WHAT TO PRODUCE:
Lay out every line of the items below as a numbered list, dropping any blank lines.

BEGIN MATERIAL PROVIDED

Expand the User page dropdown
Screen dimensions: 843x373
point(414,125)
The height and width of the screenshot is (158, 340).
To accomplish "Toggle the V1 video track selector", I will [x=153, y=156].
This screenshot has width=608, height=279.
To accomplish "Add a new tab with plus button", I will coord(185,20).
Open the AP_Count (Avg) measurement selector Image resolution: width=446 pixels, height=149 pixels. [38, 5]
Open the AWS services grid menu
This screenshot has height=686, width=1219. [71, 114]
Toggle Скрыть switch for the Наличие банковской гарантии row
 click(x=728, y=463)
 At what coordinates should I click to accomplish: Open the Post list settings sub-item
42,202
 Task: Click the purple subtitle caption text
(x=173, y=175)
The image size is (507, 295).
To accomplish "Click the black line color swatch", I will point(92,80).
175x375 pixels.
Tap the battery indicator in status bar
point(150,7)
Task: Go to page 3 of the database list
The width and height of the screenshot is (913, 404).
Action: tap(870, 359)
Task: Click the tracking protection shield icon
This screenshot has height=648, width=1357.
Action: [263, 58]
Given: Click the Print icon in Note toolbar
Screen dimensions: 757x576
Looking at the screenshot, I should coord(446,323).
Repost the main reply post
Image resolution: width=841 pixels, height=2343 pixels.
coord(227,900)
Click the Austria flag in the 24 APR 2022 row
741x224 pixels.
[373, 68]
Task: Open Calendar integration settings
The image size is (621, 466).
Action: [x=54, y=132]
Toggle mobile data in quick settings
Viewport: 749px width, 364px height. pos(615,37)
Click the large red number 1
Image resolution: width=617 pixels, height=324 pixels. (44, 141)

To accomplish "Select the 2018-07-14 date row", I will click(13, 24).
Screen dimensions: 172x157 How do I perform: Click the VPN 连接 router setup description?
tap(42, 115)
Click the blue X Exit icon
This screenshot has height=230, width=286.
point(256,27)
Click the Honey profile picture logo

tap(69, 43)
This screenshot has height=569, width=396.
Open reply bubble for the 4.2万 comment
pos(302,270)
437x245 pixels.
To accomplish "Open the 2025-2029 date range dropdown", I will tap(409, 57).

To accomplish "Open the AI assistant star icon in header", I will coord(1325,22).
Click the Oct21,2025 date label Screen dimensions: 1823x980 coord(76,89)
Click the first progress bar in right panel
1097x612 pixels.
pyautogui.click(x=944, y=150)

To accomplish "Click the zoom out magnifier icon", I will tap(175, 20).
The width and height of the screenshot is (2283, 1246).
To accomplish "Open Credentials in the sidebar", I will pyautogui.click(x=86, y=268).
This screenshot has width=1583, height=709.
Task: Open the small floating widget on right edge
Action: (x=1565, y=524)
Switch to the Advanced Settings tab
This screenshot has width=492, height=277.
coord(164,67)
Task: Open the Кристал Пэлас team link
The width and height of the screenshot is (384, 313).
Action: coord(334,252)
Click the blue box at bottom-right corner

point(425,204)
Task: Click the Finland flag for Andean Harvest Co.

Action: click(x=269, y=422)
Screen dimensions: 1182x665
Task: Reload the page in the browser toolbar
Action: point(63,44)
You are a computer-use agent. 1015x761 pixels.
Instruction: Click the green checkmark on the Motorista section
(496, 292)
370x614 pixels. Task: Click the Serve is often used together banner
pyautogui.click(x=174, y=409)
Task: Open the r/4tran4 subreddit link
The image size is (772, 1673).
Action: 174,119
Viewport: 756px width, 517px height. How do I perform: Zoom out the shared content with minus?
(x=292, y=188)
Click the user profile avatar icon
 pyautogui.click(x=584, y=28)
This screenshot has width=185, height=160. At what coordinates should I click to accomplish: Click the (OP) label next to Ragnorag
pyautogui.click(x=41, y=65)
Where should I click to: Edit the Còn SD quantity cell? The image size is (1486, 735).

END MATERIAL PROVIDED

REPLY TO THE EXERCISE:
1. Expand the User page dropdown
2. Screen dimensions: 843x373
3. point(414,125)
4. The height and width of the screenshot is (158, 340).
5. To accomplish "Toggle the V1 video track selector", I will [x=153, y=156].
6. This screenshot has width=608, height=279.
7. To accomplish "Add a new tab with plus button", I will coord(185,20).
8. Open the AP_Count (Avg) measurement selector Image resolution: width=446 pixels, height=149 pixels. [38, 5]
9. Open the AWS services grid menu
10. This screenshot has height=686, width=1219. [71, 114]
11. Toggle Скрыть switch for the Наличие банковской гарантии row
12.  click(x=728, y=463)
13.  At what coordinates should I click to accomplish: Open the Post list settings sub-item
14. 42,202
15.  Task: Click the purple subtitle caption text
16. (x=173, y=175)
17. The image size is (507, 295).
18. To accomplish "Click the black line color swatch", I will point(92,80).
19. 175x375 pixels.
20. Tap the battery indicator in status bar
21. point(150,7)
22. Task: Go to page 3 of the database list
23. The width and height of the screenshot is (913, 404).
24. Action: tap(870, 359)
25. Task: Click the tracking protection shield icon
26. This screenshot has height=648, width=1357.
27. Action: [263, 58]
28. Given: Click the Print icon in Note toolbar
29. Screen dimensions: 757x576
30. Looking at the screenshot, I should coord(446,323).
31. Repost the main reply post
32. Image resolution: width=841 pixels, height=2343 pixels.
33. coord(227,900)
34. Click the Austria flag in the 24 APR 2022 row
35. 741x224 pixels.
36. [373, 68]
37. Task: Open Calendar integration settings
38. The image size is (621, 466).
39. Action: [x=54, y=132]
40. Toggle mobile data in quick settings
41. Viewport: 749px width, 364px height. pos(615,37)
42. Click the large red number 1
43. Image resolution: width=617 pixels, height=324 pixels. (44, 141)
44. To accomplish "Select the 2018-07-14 date row", I will click(13, 24).
45. Screen dimensions: 172x157 How do I perform: Click the VPN 连接 router setup description?
46. tap(42, 115)
47. Click the blue X Exit icon
48. This screenshot has height=230, width=286.
49. point(256,27)
50. Click the Honey profile picture logo
51. tap(69, 43)
52. This screenshot has height=569, width=396.
53. Open reply bubble for the 4.2万 comment
54. pos(302,270)
55. 437x245 pixels.
56. To accomplish "Open the 2025-2029 date range dropdown", I will tap(409, 57).
57. To accomplish "Open the AI assistant star icon in header", I will coord(1325,22).
58. Click the Oct21,2025 date label Screen dimensions: 1823x980 coord(76,89)
59. Click the first progress bar in right panel
60. 1097x612 pixels.
61. pyautogui.click(x=944, y=150)
62. To accomplish "Click the zoom out magnifier icon", I will tap(175, 20).
63. The width and height of the screenshot is (2283, 1246).
64. To accomplish "Open Credentials in the sidebar", I will pyautogui.click(x=86, y=268).
65. This screenshot has width=1583, height=709.
66. Task: Open the small floating widget on right edge
67. Action: (x=1565, y=524)
68. Switch to the Advanced Settings tab
69. This screenshot has width=492, height=277.
70. coord(164,67)
71. Task: Open the Кристал Пэлас team link
72. The width and height of the screenshot is (384, 313).
73. Action: coord(334,252)
74. Click the blue box at bottom-right corner
75. point(425,204)
76. Task: Click the Finland flag for Andean Harvest Co.
77. Action: click(x=269, y=422)
78. Screen dimensions: 1182x665
79. Task: Reload the page in the browser toolbar
80. Action: point(63,44)
81. You are a computer-use agent. 1015x761 pixels.
82. Instruction: Click the green checkmark on the Motorista section
83. (496, 292)
84. 370x614 pixels. Task: Click the Serve is often used together banner
85. pyautogui.click(x=174, y=409)
86. Task: Open the r/4tran4 subreddit link
87. The image size is (772, 1673).
88. Action: 174,119
89. Viewport: 756px width, 517px height. How do I perform: Zoom out the shared content with minus?
90. (x=292, y=188)
91. Click the user profile avatar icon
92.  pyautogui.click(x=584, y=28)
93. This screenshot has width=185, height=160. At what coordinates should I click to accomplish: Click the (OP) label next to Ragnorag
94. pyautogui.click(x=41, y=65)
95. Where should I click to: Edit the Còn SD quantity cell? The image size is (1486, 735).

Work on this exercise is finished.